Его волосы были слегка растрепаны, рубашка расстегнута, и Катя, скользнув по нему взглядом, подумала, что еще ни разу не видела мужчину привлекательнее.
Все тело возбужденно горело. Ей хотелось еще. Хотелось опуститься перед ним на колени, расстегнуть обратно замок на брюках, и ласкать губами его еще не успевшую снова восстать плоть. Ей казалось, что этого всегда будет мало – Сашиных поцелуев, объятий и того наслаждения, которое он ей дарил.
— Теперь можешь достать из духовки горячее и зажечь свои свечи, — беспардонно прервав ее фантазии, он подхватил с пола ее трусики, протянул их ей и направился в ванную.
— Как скажешь, — поправляя черное шелковое платье, сказала ему в спину Катя. — Только не забудь, что мы еще не закончили. Я буду ждать твоего возвращения.
— Я не забуду, поверь, — открывая дверь, улыбнулся он.
И она, плеснув себе в бокал вина, чтобы хоть как-то унять разгоревшееся тело, отпила глоток и зажгла свечи на столе.
Ему понравились мясо и овощи, которые она приготовила. По-крайней мере, ел он с удовольствием.
— Завтра поедешь в паспортный стол, тебе надо будет расписаться за новый загранпаспорт, — разливая в бокалы остатки вина, сказал Ярцев.
— Зачем?
— Второго ноября мы с тобой улетаем в Париж. Правда, всего на пять дней, больше не получится.
— Пять дней? — восхищенно всплеснула руками Катя. — Целых пять дней мы с тобой будем только вдвоем, и в Париже?
— Да.
— И в мой день рождения ты поднимешься со мной на самый верх Эфелевой башни, и мы выпьем там по бокалу шампанского?
— Обязательно.
— О, боже, правда? Я не верю!
Она придвинулась к нему ближе и крепко поцеловала в губы. Ее зеленые глаза сияли восторгом и предвкушением.

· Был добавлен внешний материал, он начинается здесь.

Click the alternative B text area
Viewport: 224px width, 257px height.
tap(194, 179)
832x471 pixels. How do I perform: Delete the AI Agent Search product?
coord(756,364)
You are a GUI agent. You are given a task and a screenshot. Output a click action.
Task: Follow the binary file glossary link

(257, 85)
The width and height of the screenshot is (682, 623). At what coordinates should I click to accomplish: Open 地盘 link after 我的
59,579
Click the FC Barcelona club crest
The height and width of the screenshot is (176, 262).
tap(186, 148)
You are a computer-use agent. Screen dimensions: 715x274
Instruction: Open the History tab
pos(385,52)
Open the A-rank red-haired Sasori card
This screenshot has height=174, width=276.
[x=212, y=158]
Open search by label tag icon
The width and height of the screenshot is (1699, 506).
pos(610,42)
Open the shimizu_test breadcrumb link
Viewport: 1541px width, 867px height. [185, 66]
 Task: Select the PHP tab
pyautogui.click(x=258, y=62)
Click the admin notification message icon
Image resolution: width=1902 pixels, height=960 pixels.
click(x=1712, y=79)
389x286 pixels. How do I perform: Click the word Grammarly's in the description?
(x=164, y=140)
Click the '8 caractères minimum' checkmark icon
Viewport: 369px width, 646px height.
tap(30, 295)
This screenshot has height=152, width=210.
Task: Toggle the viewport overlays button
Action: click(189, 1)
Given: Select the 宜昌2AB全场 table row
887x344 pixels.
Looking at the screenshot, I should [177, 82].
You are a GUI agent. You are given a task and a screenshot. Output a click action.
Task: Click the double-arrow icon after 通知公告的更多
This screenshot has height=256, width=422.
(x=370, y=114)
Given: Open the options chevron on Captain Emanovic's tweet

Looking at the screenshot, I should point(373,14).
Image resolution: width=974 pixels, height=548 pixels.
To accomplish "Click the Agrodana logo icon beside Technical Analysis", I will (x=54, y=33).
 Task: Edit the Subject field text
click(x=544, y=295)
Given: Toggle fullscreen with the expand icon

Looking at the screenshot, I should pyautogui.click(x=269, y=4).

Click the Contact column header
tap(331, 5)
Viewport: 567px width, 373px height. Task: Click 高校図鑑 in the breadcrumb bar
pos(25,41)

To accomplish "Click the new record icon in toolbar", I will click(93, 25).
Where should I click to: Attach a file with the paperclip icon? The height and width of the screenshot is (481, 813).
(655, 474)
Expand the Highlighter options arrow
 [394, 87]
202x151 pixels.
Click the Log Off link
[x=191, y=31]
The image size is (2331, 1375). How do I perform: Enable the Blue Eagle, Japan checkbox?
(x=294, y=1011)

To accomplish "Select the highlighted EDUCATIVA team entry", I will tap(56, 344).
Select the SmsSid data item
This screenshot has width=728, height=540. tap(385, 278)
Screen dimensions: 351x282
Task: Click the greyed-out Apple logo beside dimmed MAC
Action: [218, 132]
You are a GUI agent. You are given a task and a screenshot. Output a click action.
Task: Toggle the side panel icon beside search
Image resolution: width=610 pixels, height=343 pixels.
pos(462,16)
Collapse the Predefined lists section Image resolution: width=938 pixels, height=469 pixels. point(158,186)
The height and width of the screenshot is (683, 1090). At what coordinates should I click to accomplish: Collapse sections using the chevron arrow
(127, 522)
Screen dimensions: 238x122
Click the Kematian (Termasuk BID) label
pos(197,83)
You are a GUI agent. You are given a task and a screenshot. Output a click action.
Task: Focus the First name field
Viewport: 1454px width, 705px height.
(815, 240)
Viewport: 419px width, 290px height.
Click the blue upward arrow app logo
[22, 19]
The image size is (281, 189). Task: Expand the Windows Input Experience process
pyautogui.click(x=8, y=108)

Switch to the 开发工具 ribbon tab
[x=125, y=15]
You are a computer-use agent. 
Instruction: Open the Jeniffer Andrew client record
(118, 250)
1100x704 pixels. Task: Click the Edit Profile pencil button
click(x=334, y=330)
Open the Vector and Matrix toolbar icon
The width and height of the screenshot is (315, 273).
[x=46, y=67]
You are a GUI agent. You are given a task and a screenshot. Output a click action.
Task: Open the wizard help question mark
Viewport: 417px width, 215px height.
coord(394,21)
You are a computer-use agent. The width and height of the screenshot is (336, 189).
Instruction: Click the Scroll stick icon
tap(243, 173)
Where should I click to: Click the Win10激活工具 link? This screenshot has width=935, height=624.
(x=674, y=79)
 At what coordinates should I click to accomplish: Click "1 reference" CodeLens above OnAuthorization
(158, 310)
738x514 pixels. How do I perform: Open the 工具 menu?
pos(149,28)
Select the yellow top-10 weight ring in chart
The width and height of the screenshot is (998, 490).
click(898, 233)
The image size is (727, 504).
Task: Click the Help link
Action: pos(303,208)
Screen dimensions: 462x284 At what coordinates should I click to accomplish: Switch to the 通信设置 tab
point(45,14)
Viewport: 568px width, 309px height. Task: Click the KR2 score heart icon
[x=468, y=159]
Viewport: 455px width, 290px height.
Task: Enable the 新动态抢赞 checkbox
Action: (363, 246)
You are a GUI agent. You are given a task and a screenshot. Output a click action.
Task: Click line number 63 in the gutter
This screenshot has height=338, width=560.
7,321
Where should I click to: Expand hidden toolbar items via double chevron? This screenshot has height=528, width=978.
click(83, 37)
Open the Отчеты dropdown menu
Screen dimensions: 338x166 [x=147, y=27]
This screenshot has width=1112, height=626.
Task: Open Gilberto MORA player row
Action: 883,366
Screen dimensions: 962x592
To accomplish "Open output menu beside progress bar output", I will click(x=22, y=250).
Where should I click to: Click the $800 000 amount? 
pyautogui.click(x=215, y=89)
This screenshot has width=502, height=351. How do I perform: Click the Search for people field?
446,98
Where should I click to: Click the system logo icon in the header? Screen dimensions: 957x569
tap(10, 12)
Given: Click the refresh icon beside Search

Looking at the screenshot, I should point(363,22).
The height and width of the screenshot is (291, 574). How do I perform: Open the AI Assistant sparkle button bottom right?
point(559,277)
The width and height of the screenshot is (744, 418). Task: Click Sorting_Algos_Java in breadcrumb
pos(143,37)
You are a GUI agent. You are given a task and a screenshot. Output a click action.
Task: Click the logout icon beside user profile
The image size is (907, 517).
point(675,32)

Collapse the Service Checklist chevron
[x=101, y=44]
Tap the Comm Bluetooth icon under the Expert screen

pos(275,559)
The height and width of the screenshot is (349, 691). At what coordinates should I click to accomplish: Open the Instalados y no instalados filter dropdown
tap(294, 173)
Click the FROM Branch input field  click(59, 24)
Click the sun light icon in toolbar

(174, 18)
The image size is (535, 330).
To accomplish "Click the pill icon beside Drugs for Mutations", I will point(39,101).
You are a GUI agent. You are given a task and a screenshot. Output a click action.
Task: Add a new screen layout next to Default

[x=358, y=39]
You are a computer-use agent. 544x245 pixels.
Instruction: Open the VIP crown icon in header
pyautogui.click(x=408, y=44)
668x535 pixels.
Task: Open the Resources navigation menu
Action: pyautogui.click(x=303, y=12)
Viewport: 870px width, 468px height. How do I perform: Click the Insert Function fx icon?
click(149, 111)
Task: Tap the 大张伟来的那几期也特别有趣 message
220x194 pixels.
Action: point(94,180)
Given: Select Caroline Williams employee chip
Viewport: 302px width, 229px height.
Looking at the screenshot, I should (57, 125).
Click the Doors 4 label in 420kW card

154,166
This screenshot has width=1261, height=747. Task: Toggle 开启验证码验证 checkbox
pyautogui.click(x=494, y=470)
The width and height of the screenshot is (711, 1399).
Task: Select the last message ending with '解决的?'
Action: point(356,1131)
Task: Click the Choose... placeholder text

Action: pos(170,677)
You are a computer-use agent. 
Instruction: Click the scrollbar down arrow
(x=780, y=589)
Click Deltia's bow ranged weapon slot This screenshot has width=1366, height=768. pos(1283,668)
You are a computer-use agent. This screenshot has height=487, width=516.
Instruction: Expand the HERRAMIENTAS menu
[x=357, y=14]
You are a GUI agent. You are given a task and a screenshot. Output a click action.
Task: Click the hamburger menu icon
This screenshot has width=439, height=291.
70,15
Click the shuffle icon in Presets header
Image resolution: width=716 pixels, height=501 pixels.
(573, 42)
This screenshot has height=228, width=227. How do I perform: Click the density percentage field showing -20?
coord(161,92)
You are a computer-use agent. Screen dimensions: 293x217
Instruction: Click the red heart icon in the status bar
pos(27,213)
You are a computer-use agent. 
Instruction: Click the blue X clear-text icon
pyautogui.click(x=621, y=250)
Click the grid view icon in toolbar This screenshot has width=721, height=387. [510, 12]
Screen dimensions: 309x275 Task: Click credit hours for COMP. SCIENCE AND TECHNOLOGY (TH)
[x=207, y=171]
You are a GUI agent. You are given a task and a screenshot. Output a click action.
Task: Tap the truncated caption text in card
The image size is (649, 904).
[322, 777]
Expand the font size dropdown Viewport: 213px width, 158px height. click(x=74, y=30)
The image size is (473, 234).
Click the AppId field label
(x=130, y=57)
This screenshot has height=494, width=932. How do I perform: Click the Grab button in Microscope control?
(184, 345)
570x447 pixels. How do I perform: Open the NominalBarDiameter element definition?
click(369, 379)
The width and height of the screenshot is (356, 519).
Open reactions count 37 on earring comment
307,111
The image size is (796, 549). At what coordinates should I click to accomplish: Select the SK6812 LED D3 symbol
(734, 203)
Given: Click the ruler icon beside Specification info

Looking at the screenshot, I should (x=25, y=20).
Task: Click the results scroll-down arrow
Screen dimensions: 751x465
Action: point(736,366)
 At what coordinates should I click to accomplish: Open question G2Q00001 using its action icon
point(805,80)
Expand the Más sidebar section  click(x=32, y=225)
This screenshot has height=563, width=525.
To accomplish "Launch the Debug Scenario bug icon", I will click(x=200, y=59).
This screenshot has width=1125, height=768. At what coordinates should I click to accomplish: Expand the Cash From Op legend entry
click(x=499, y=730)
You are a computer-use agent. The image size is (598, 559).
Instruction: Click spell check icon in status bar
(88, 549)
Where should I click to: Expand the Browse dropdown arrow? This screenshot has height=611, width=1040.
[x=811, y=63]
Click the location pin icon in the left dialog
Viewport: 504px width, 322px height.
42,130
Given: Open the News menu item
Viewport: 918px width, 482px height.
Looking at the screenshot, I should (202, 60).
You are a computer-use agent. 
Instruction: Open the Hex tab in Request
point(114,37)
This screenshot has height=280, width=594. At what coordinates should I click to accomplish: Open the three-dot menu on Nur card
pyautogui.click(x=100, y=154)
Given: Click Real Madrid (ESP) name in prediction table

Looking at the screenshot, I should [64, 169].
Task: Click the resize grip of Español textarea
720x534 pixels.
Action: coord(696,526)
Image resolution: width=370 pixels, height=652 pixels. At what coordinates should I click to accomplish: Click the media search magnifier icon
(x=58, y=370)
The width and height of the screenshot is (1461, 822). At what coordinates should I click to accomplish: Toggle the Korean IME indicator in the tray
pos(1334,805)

Ярцев сверкнул в ее сторону взглядом, и улыбнулся. Ему всегда нравился ее неподдельный восторг. Он потянул ее на себя, и вскоре она уже перебралась к нему на колени.
— Мне кажется, мы с тобой что-то не закончили перед ужином, — впиваясь жадным поцелуем ей в шею, хрипло проговорил он.
— Очень много всего, — растворяясь в его прикосновениях, отозвалась Катя.
— И кто-то не потрудился надеть трусики?
— А разве без них я тебе не нравлюсь больше?
Ярцев заглянул ей в глаза и улыбнулся.
— Я отнесу тебя в спальню. Там нам будет удобнее.
Он подхватил ее за бедра и неуклюже поднялся с ней из-за стола. Катя, смеясь, повисла у него на шее, и, не желая его отпускать, крепко обхватила его ногами.
— Не забудь захватить с собой коробочку с кухонной тумбы, — шепнула она.
— Обязательно захвачу, — пообещал он.
Букет из кремовых роз и альстрометрий, упакованный в красивую бумагу, принесли ранним утром, когда Катя еще спала. Ярцев осторожно открыл дверь и забрал букет. Было очень удобно, что все заказы гостей просто добавлялись в счет, который выставлялся по окончанию пребывания.